··· SOURCE DOCUMENT ···
While thousands of patients are now receiving new innovative treatments for arthritis, diabetes, cardiovascular disease and chronic liver disease, thanks to successful innovations, the report outlines the significant barriers that stand in innovators’ paths.

The case studies reveal common themes:

  • Providers need to be able to select and tailor innovations that deliver the greatest value given local challenges and work in the local context.
  • Fragmentation of NHS services remains a barrier to adoption and spread of innovation, making it harder to develop shared approaches and transmit learning across sites.
  • New innovations may appear simple to introduce but can have a domino effect – triggering a series of changes to diagnosis and treatment, revealing new patient needs and resulting in big changes to staff and patient roles. That’s why staff need time and resources to implement them.
  • As long as the NHS sets aside less than 0.1% of available resources for the adoption and spread of innovation, a small fraction of the funds available for innovation itself, the NHS’s operating units will struggle to adopt large numbers of innovations and rapidly improve productivity.
···
- _BRIEF 1_
Rewrite the stretch of the NHS innovation passage from "The case studies" through "to implement them.", swapping "staff" for "personnel".
- _BRIEF 2_
Answer these questions from the NHS innovation passage:
(a) Which four conditions are patients now receiving new innovative treatments for?
(b) According to the passage, the fragmentation of NHS services remains a barrier to what?
(c) What share of available resources does the NHS set aside for the adoption and spread of innovation?
··· RAW DATA ···
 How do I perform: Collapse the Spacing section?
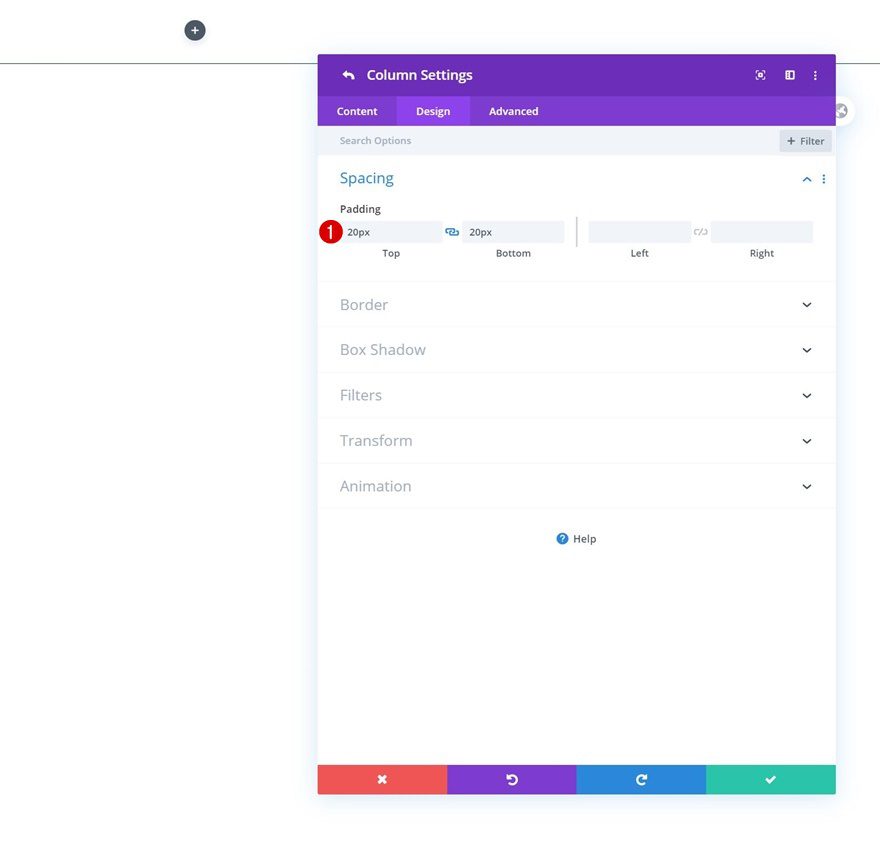(x=806, y=178)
···
- _ANSWER SPACE 1_
The case studies reveal common themes:

  • Providers need to be able to select and tailor innovations that deliver the greatest value given local challenges and work in the local context.
  • Fragmentation of NHS services remains a barrier to adoption and spread of innovation, making it harder to develop shared approaches and transmit learning across sites.
  • New innovations may appear simple to introduce but can have a domino effect – triggering a series of changes to diagnosis and treatment, revealing new patient needs and resulting in big changes to personnel and patient roles. That’s why personnel need time and resources to implement them.

- _ANSWER SPACE 2_
(a) Arthritis, diabetes, cardiovascular disease and chronic liver disease.
(b) The adoption and spread of innovation.
(c) Less than 0.1%.